Exercise prompt:
In the entries below, some lines hold the string "button"; please say how many, giving the number and nothing else.

Data records: Begin

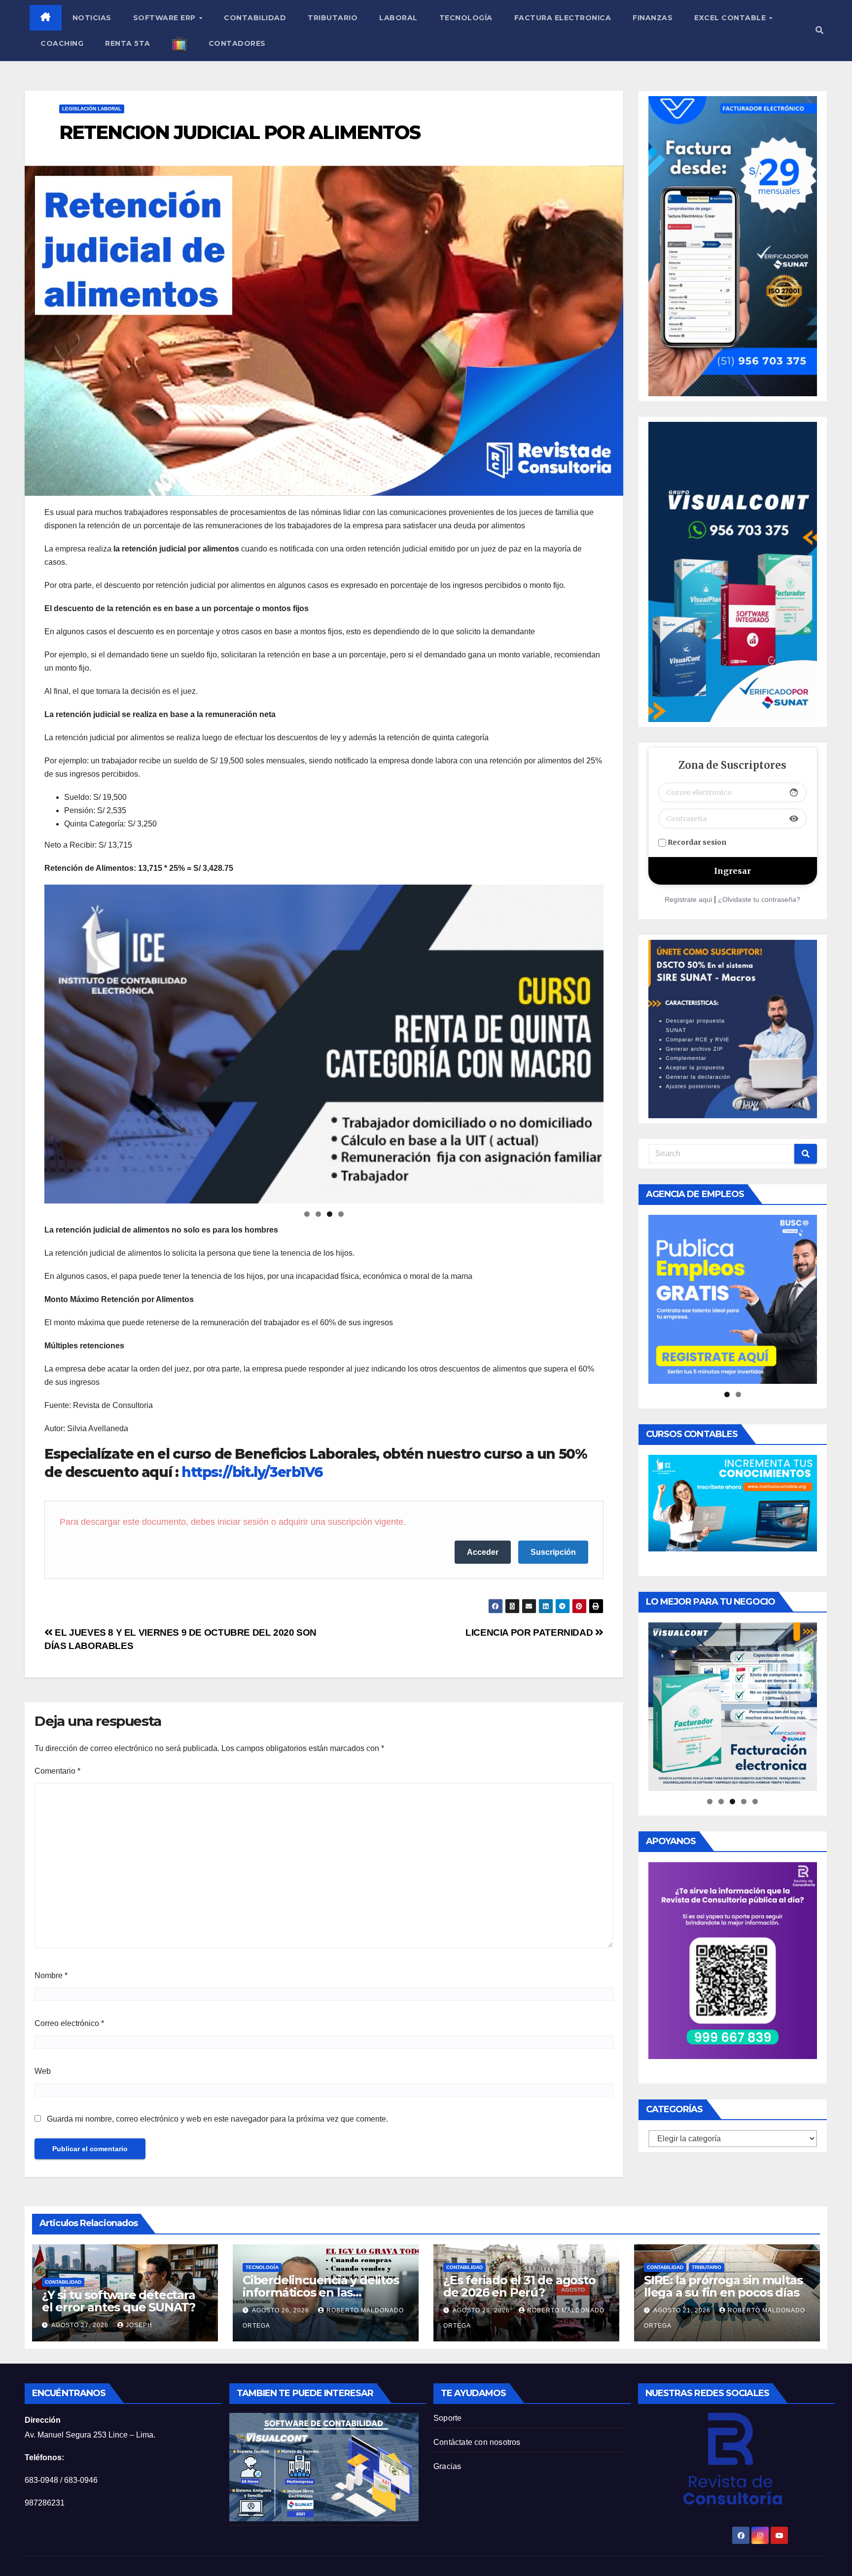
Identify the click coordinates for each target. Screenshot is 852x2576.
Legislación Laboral (91, 108)
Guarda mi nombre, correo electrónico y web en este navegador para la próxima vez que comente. (217, 2119)
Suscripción (553, 1552)
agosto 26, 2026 (281, 2310)
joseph (139, 2325)
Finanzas (653, 17)
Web (43, 2071)
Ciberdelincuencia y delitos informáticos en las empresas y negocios (321, 2292)
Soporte (447, 2418)
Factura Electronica (562, 17)
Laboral (398, 17)
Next (591, 1041)
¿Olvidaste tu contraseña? (759, 899)
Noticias (91, 17)
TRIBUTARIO (706, 2267)
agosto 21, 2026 (682, 2310)
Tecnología (466, 17)
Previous (56, 1041)
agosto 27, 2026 (80, 2325)
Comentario (57, 1771)
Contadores (237, 43)
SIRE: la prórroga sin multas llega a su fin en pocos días (723, 2286)
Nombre (51, 1975)
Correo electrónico (69, 2023)
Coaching (61, 43)
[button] (819, 30)
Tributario (332, 17)
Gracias (447, 2466)
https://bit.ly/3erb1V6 (251, 1472)
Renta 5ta (127, 43)
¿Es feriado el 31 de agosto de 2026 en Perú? (519, 2286)
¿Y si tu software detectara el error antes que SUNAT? (118, 2301)
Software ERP (165, 17)
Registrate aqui (688, 899)
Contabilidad (255, 17)
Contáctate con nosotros (477, 2442)
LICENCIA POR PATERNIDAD (530, 1632)
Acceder (482, 1552)
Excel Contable (731, 17)
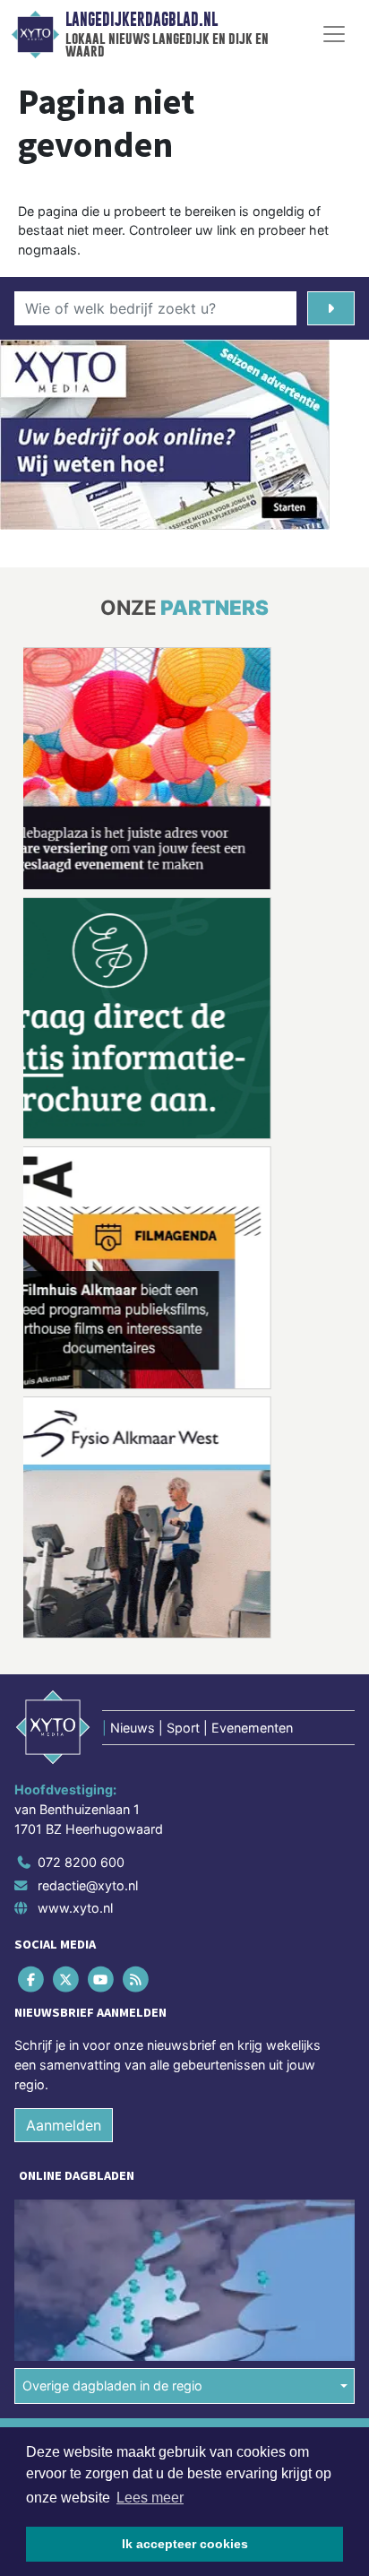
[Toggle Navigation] (334, 34)
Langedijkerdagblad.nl (141, 20)
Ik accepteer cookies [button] (185, 2544)
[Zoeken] (331, 308)
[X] (66, 1979)
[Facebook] (31, 1979)
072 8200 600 (81, 1862)
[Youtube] (101, 1979)
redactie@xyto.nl (88, 1885)
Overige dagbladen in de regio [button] (112, 2385)
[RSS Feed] (137, 1979)
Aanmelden (63, 2125)
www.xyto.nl (75, 1907)
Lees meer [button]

Data records: End

Solution for this task:
4